(Records drawn from a dataset)
== Segment start ==
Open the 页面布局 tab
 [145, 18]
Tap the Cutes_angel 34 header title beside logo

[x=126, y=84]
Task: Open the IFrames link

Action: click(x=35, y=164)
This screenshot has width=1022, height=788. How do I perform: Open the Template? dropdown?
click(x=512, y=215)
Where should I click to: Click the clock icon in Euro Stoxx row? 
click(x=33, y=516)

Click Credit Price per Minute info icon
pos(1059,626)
== Segment end ==
▶ _Task_: Without changing a word, print all of the entries above.

▶ _Result of this exercise_:
Open the 页面布局 tab
 [145, 18]
Tap the Cutes_angel 34 header title beside logo

[x=126, y=84]
Task: Open the IFrames link

Action: click(x=35, y=164)
This screenshot has width=1022, height=788. How do I perform: Open the Template? dropdown?
click(x=512, y=215)
Where should I click to: Click the clock icon in Euro Stoxx row? 
click(x=33, y=516)

Click Credit Price per Minute info icon
pos(1059,626)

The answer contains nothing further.